▶ _Tasks to complete_:
1. Answer these from the passage on U.S. military aid to Pakistan:
(a) What size was the first phase of aid initially projected to be?
(b) What did the secret electronic intelligence bases in northern Pakistan monitor?
(c) How much did the second phase total, and over which years?
2. List every dollar amount that appears in the passage on U.S. military aid to Pakistan.

▶ _Provided text_:
Nehru's open protests led to a last-minute quest for a formula to mollify India, but by February 1954 the alliance had been formally concluded. Initially projected as a program of only $25 million, the first phase of United States military aid to Pakistan reached a cumulative total of $1.5 billion in weaponry and defense-related economic aid before it ended a decade later. This was followed by a second phase during the Soviet occupation of Afghanistan that totaled another $2.3 billion between 1979 and 1988.
The military aid program became sacrosanct soon after it started because United States intelligence agencies set up secret electronic intelligence bases in northern Pakistan to monitor Soviet missile tests in nearby Soviet Central Asia. These facilities provided information that was valuable not only in United States military planning but also in arms control negotiations. As I warned at the time, however, by positioning itself on Pakistan's side at the expense of its relations with both India and Afghanistan, the United States incurred enormous political costs, alienating India and opening the way for Soviet penetration of the Afghan armed forces. In addition, by inflating the power of the armed forces the United States undermined its professed goal of strengthening democratic institutions in Pakistan.

▶ _Supplied information_:

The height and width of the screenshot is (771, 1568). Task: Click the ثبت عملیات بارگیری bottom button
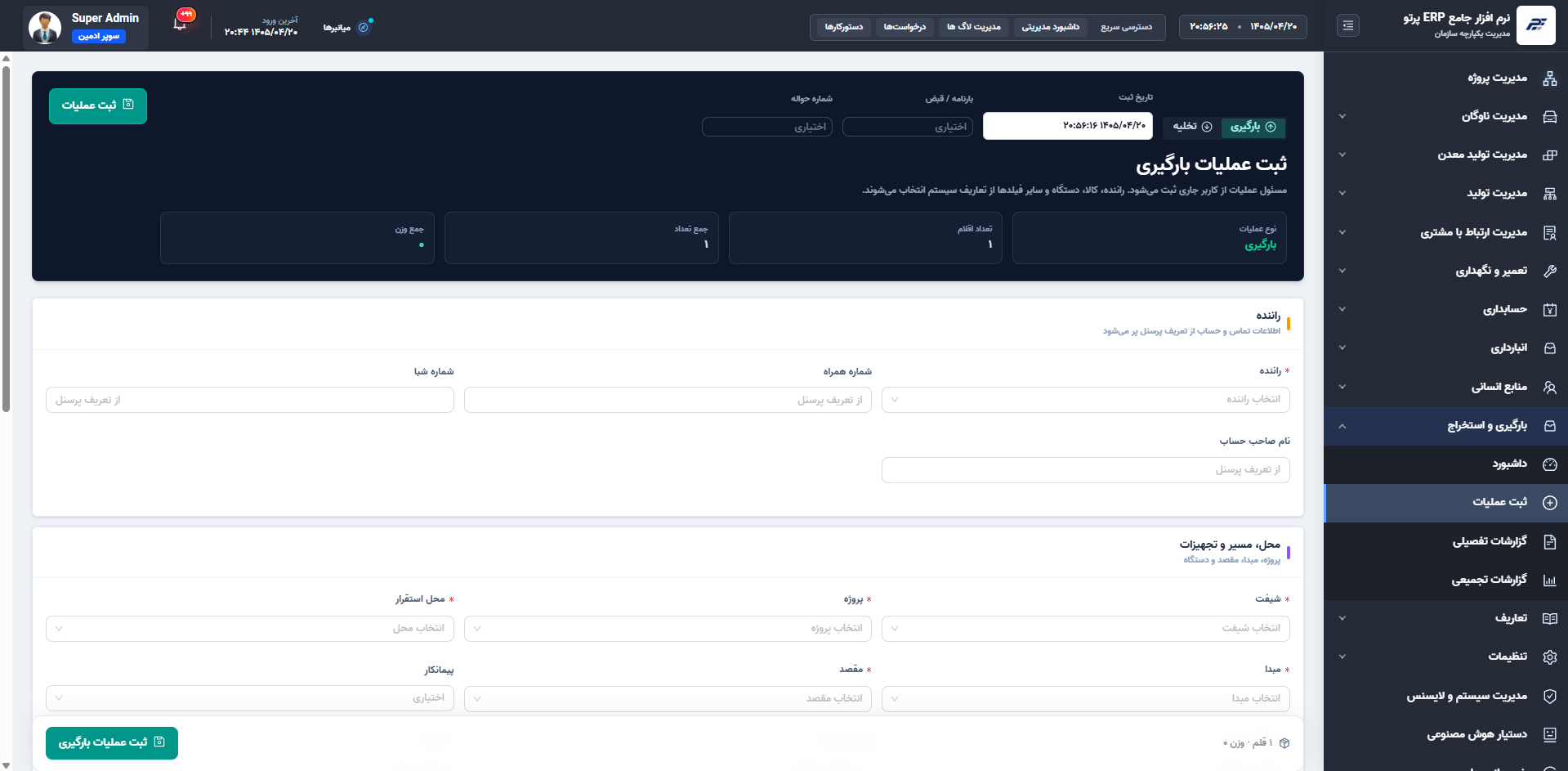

▶ _Task results_:
1.
(a) $25 million
(b) Soviet missile tests in nearby Soviet Central Asia
(c) $2.3 billion, between 1979 and 1988

2. $25 million, $1.5 billion, $2.3 billion